**Provided records:**
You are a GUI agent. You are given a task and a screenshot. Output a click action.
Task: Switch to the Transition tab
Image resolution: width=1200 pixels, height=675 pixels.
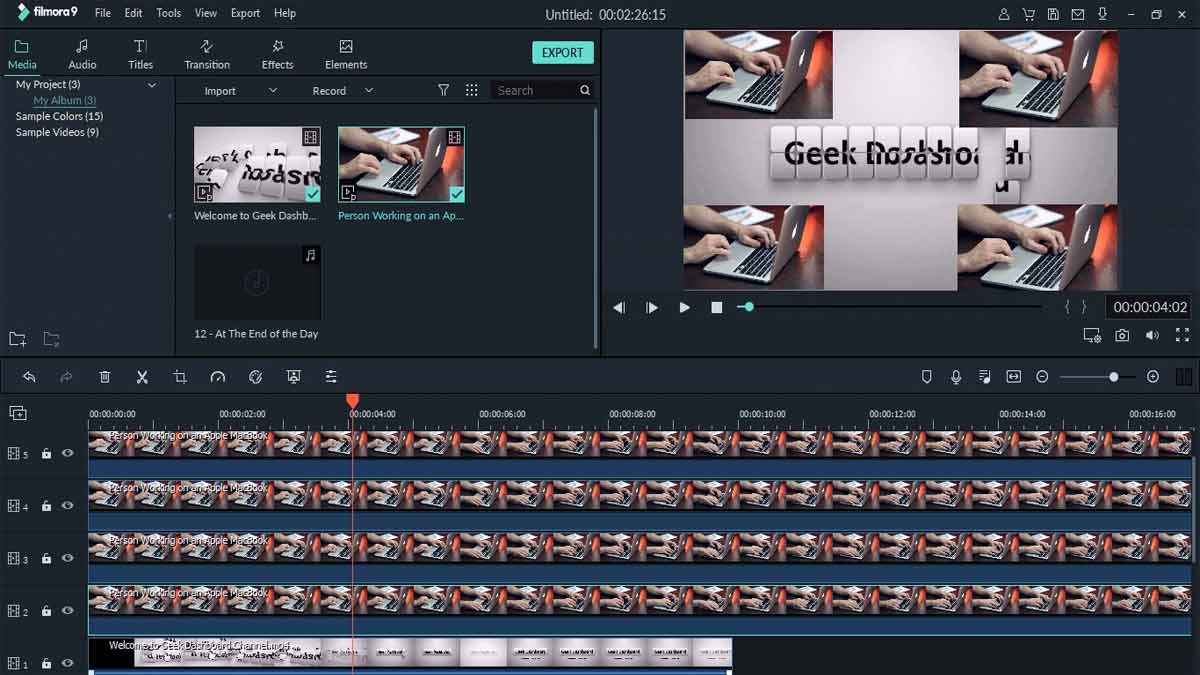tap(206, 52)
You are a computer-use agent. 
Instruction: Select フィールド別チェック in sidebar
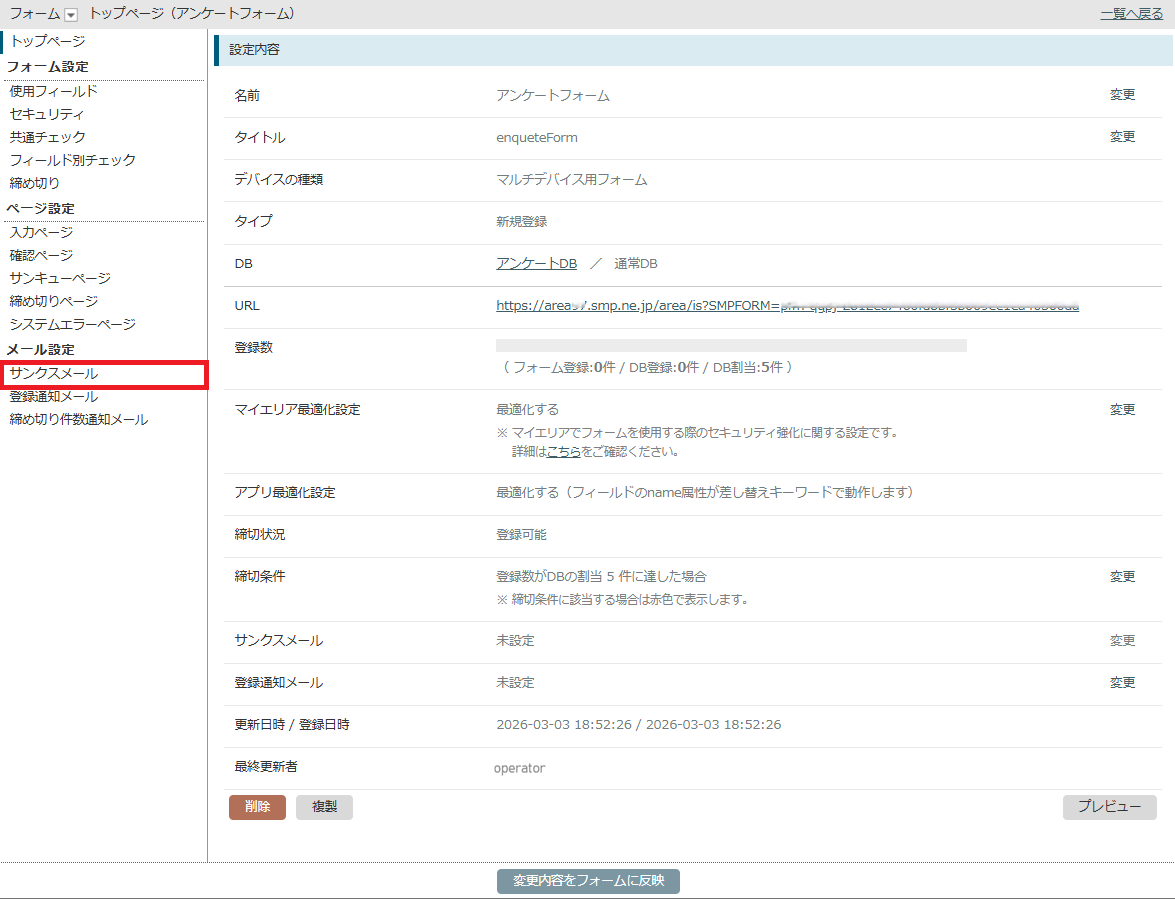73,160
* * *
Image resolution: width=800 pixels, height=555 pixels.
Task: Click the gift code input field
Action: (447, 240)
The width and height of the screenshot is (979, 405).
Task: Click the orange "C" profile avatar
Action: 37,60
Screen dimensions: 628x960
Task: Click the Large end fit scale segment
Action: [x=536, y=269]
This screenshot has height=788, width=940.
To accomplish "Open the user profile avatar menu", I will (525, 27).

**What you are asked to do:** When a line of the data above holds the string "agent", count it, and reply with the resulting number only.

**Exercise answer:** 2